Amnesty International finds no evidence of military targets at Rafah sites targeted by Israel
Human rights group Amnesty International said four sites hit by Israel in separate targeted attacks in Rafah that killed 95 civilians — including 42 children — were not lawful military targets, accusing Israel of direct war crimes for indiscriminate attacks.
Amnesty International said three of the strikes hit in December and another hit in January, all in Rafah, a city in southern Gaza that is acting as a major refugee camp for around 1.5 million Palestinians.
The human rights group said the investigation, published Monday, indicates there is no evidence the targeted residential buildings were lawful military targets or were used by fighters, “raising concerns that these strikes were direct attacks on civilians and civilian objects and must therefore be investigated as war crimes.”
“Even if Israeli forces had intended to target legitimate military objectives in the vicinity, these attacks evidently failed to distinguish between military objectives and civilian objects and would therefore be indiscriminate,” Amnesty International said in the report. “Indiscriminate attacks that kill and injure civilians are war crimes.”
The Hill has reached out to the Israel Defense Forces for comment.
The organization also alleged that Israel did not notify or warn civilians ahead of the strikes and that three of the attacks were carried out at night when families were likely to be asleep.
The attacks came as Rafah has become the last so-called safe zone in Gaza, though the refugee camp has been frequently hit by Israeli strikes and humanitarian officials say there is no safe place in the coastal strip.
Erika Guevara-Rosas, Amnesty International’s senior director of research, advocacy, policy and campaigns, said “entire families were wiped out in Israeli attacks even after they sought refuge in areas promoted as safe and with no prior warning from Israeli authorities.”
“These attacks illustrate an ongoing pattern of Israeli forces brazenly flouting international law, contradicting claims by Israeli authorities that their forces are taking heightened precautions to minimize harm to civilians,” Guevara-Rosas said in a statement.
Israeli Prime Minister Benjamin Netanyahu is threatening to move into Rafah, ordering his military last week to come up with an evacuation plan for the civilians sequestering in the area before moving in.
Netanyahu said Palestinian militant group Hamas, which Israel is vowing to destroy in response to the deadly attack Oct. 7, is hiding battalions in Rafah.
The U.S. has said it does not support a push into Rafah, and Washington is trying to secure another negotiated hostage-release deal between Hamas and Israel.
More than 27,000 people have died in Gaza since Oct. 7 — most of them civilians. The Biden administration has tried to reduce civilian casualties but has not called for a cease-fire.
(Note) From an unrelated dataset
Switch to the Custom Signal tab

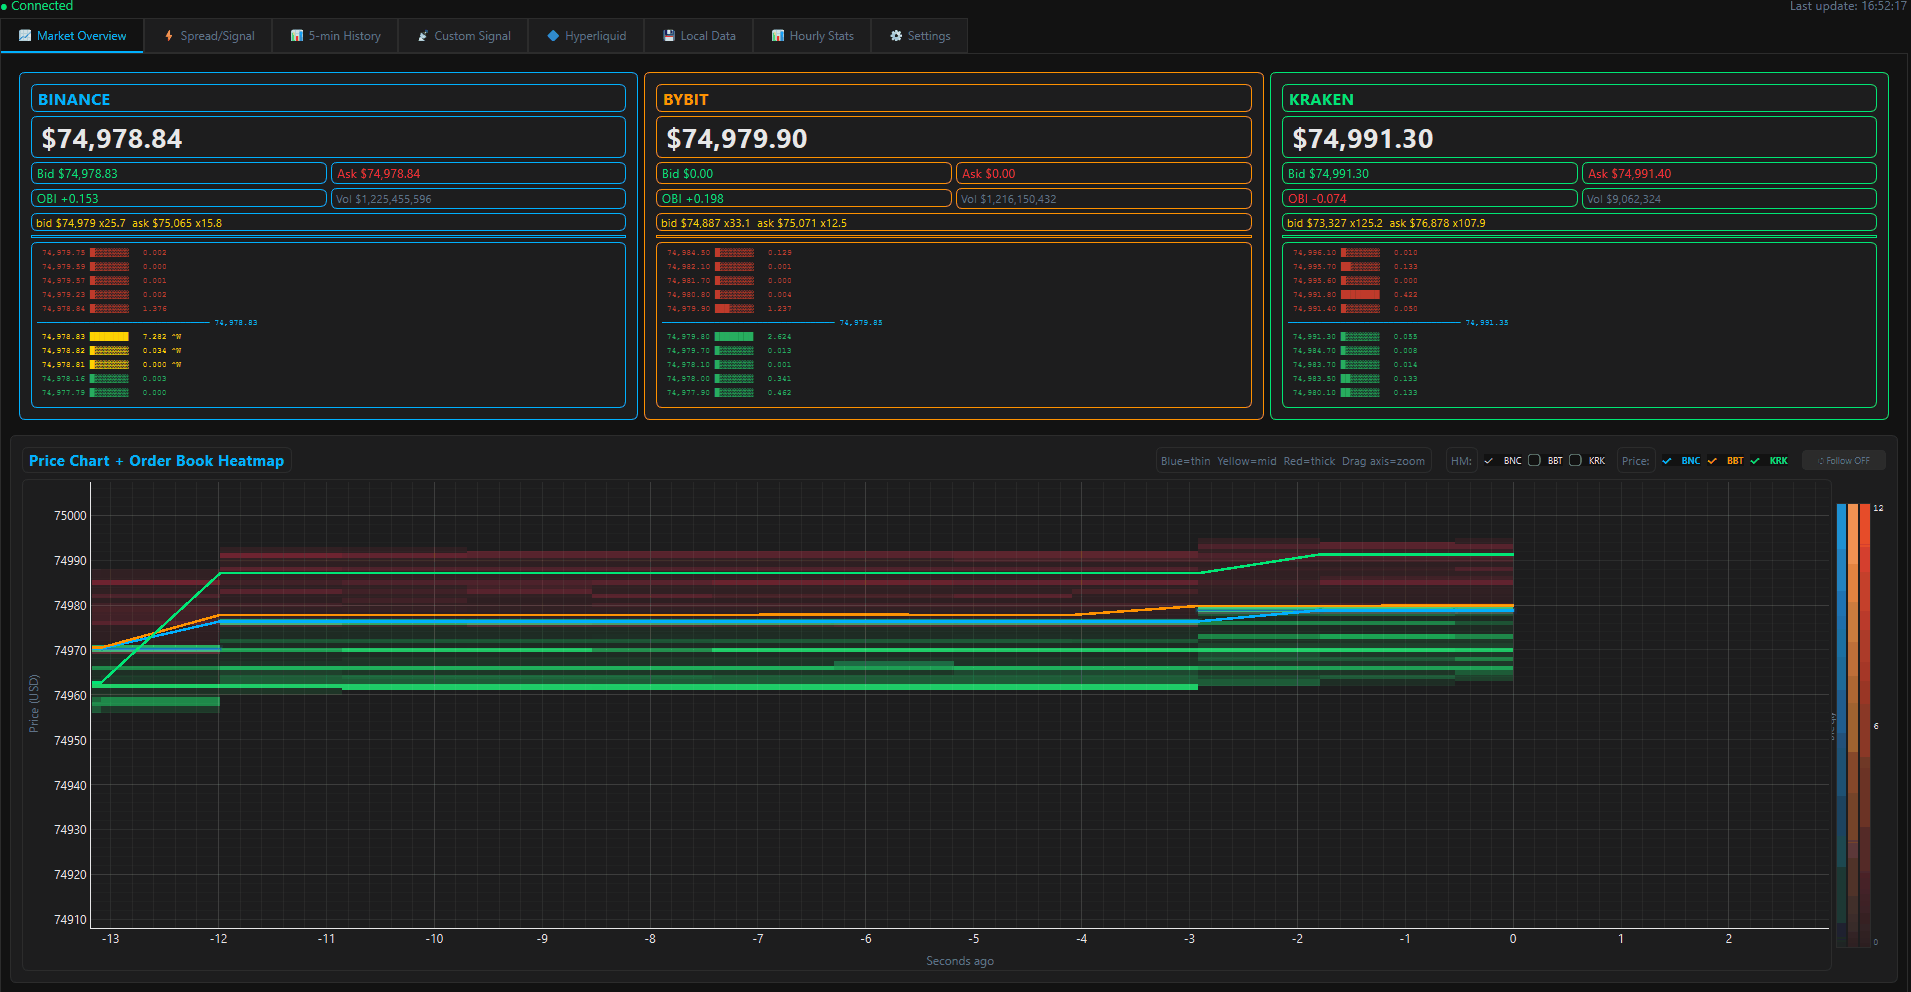462,35
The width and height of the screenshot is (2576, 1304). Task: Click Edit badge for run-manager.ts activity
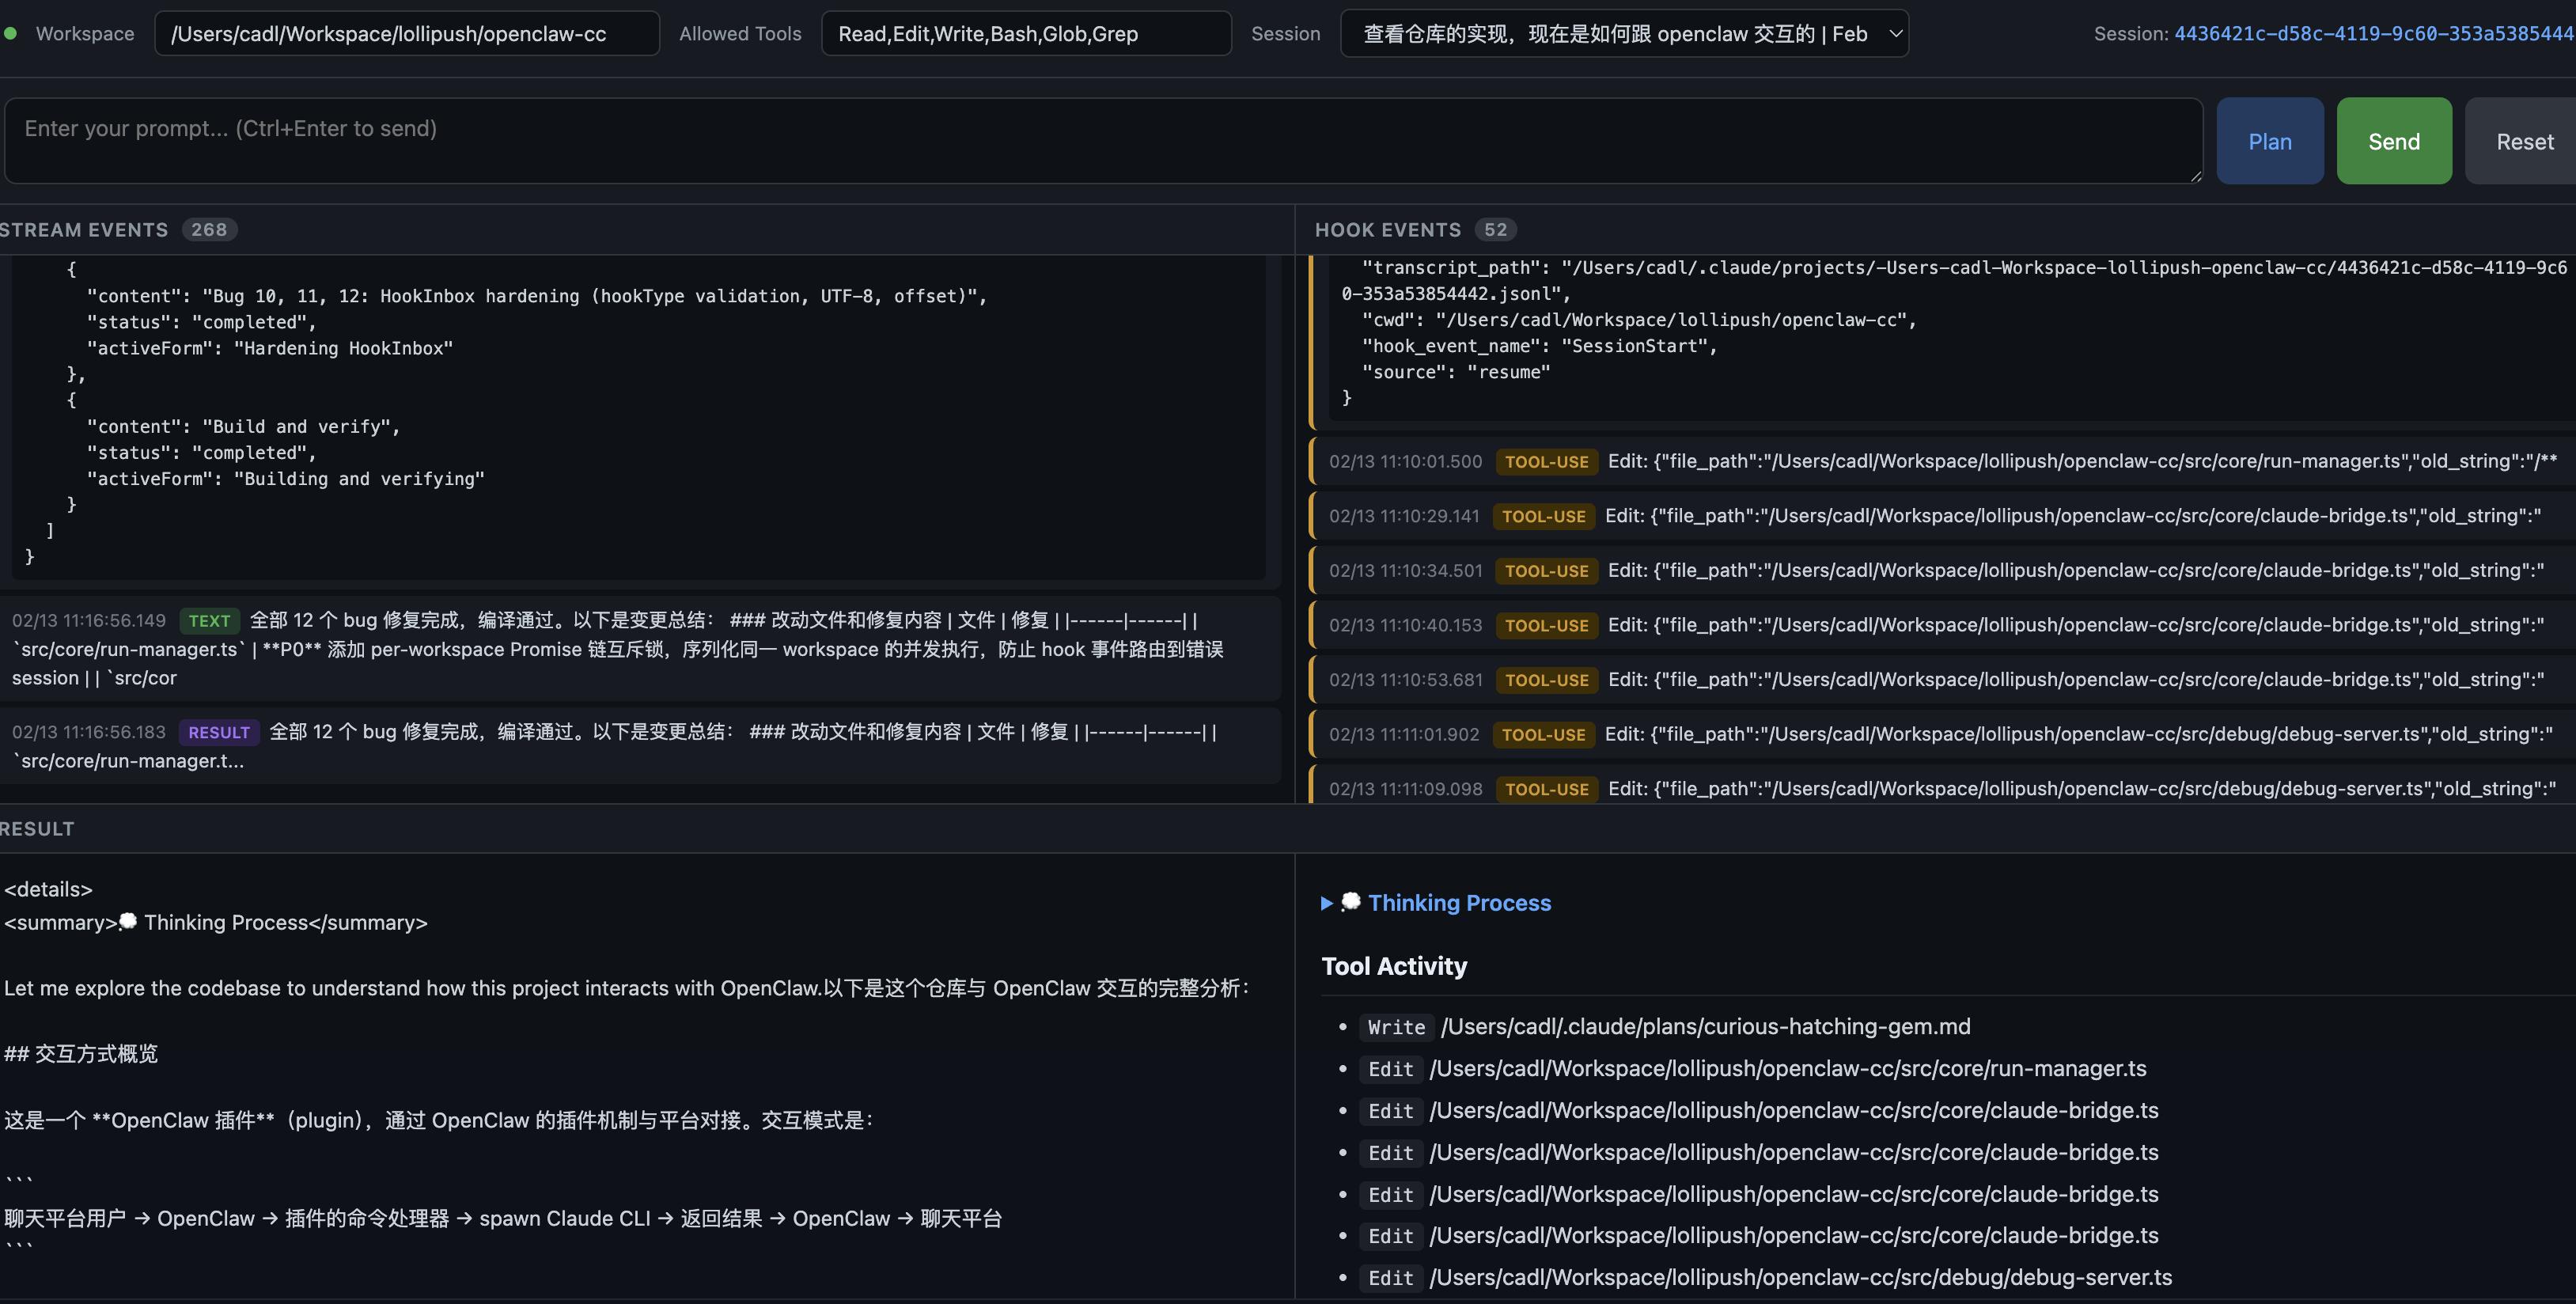pos(1390,1069)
In the investigation, Amnesty International found at one site a GBU-39 Small Diameter Bomb, a precision-guided weapon that is made in the U.S. by defense contractor Boeing.
“In light of the appalling scale of death and destruction, all states have a clear obligation to act to prevent genocide yet instead key states have failed to make a clear call for a ceasefire and are continuing to fuel war crimes by supplying arms to Israel,” Guevara-Rosas said.
The Hill has reached out to the Pentagon for comment.
The U.S. supplies Israel with roughly $3 billion in aid per year. President Biden has circumvented Congress twice to provide Israel with emergency military aid, to the ire of some Democrats.
Amnesty International documented the rubble at each of the sites and interviewed 18 Palestinians, including survivors of the attack, and analyzed the buildings with satellite imagery.
The published report includes detailed accounts of the attacks from survivors and witnesses of the Rafah strikes.